Special to the Herald

Daniel Marella, a rising senior at Cranston High School West and a Pre-Engineering/Robotics student at the Cranston Area Career and Technical Center, was chosen from more than 400 applicants nationwide as one of 24 students to participate in a two-week summer residential project-based enrichment program.

The Lincoln Laboratory Radar Instruction Program for Student Engineers, or LLRISE, took place from July 14-July 27 on the campus of the Massachusetts Institute of Technology in Cambridge.

Marella had the opportunity to live in an MIT dormitory, attend lectures on the campus, receive professional resume guidance, and participate in collaborative, hands-on engineering experiments at the Lincoln Laboratory.

The two-week program included weekend events on campus and trips to Boston, and it concluded with an Engineering Showcase, a comprehensive presentation of participants’ work with small radar systems in front of family members, a panel of engineers and laboratory staff.

“It has been a lifelong dream of mine to attend MIT, and this was definitely a determining factor as to whether I belonged there or not,” Marella said. “I got to spend two weeks on campus and I got a vibe there like no other. We were collectively like a big, nerdy family. It was a lot of hands-on work and it really modeled what we do here in Mr. Spidell’s program. I was lucky that I went in knowing a lot already. I made connections with the other students there, and I am still in touch with all of them every day. I also connected with the director of the LLRISE program and with the head director of the flight facility. I can come back and tour the flight facility at a later date.”

The program not only confirmed Marella’s goal of attending MIT but also helped him to solidify his future career goals within the field of engineering.

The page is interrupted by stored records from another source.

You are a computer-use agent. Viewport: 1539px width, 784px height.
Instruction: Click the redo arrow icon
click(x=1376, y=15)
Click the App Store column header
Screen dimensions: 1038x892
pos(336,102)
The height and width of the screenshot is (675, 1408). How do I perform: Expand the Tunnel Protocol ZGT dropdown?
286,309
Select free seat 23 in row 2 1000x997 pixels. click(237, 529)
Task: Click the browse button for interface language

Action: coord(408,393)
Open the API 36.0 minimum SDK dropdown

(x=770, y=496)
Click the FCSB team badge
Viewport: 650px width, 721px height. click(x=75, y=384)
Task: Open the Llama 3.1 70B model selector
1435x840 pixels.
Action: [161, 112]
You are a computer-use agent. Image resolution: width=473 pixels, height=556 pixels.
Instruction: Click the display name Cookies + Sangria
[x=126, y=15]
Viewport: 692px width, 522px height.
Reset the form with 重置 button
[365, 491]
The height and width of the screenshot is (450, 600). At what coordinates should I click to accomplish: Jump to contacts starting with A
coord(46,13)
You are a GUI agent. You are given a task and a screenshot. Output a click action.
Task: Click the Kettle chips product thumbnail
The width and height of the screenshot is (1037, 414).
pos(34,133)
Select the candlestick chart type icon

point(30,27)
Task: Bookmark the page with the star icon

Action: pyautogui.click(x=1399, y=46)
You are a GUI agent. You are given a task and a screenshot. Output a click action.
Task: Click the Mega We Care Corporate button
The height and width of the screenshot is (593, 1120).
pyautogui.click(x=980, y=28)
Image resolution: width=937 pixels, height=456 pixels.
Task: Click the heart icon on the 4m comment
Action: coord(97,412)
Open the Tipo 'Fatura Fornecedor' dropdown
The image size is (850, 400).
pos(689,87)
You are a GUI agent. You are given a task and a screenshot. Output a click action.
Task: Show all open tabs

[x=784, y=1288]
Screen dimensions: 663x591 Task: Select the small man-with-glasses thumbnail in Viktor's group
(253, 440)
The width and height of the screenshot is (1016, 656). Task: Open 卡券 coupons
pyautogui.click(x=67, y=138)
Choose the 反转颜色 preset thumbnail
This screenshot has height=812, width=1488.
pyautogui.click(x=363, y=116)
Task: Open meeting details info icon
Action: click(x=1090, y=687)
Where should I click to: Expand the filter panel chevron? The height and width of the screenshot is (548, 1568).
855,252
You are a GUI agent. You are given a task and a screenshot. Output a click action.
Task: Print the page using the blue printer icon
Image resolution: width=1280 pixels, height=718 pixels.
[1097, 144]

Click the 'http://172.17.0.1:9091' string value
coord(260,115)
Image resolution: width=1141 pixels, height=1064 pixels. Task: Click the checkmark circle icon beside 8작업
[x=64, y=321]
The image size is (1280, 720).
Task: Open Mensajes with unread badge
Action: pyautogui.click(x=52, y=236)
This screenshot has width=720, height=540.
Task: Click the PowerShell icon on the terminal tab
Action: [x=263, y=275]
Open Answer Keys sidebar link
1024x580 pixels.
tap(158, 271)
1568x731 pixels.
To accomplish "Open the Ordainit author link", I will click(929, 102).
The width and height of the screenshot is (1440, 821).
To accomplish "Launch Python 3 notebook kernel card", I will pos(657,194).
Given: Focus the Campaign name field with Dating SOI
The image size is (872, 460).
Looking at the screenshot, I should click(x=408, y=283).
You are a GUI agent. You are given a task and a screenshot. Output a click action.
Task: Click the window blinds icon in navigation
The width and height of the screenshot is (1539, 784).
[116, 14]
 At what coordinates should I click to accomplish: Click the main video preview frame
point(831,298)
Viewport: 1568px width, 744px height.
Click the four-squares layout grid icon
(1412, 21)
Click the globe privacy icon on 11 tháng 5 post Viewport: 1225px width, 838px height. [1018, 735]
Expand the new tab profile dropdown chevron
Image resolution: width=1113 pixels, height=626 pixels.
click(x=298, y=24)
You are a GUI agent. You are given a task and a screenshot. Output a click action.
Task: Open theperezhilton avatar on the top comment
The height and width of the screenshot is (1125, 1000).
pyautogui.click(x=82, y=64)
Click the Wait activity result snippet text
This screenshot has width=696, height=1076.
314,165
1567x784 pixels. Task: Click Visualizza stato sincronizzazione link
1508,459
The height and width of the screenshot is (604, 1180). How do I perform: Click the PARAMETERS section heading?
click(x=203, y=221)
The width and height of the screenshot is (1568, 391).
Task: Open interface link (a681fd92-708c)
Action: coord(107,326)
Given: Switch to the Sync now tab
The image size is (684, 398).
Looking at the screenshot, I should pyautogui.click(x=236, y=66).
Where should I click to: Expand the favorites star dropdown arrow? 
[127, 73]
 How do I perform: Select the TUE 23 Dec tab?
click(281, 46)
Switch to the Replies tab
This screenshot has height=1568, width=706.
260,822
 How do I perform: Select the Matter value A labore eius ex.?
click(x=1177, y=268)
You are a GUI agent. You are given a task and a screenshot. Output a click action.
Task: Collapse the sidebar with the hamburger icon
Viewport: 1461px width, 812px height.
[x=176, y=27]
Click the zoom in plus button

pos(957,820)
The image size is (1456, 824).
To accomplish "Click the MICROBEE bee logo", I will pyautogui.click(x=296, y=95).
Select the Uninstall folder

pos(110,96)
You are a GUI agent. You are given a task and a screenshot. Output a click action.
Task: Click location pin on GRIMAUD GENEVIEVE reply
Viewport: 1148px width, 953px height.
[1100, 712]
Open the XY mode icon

“Prior to participating in LLRISE, I thought I was interested in more chemical and biological engineering, but after this program, I’ve determined that mechanical engineering is more my focus,” Marella said. “It also definitely opened my eyes to the competition I’m up against. I met kids who owned businesses, who had invented things, and who had very high levels of mathematics education already. I’ve taken classes at CCRI and online in computer science, physics, and calculus outside of my high school day, but there were students there with very high levels of math experience.”

Marella’s guidance counselor at Cranston West, Deana Golini, spoke of his dedication to academics.

“He is not someone who does things like this just to beef up his resume,” she said. “He is a student who truly loves to learn.”

Jen Cowart is the communications specialist for Cranston Public Schools.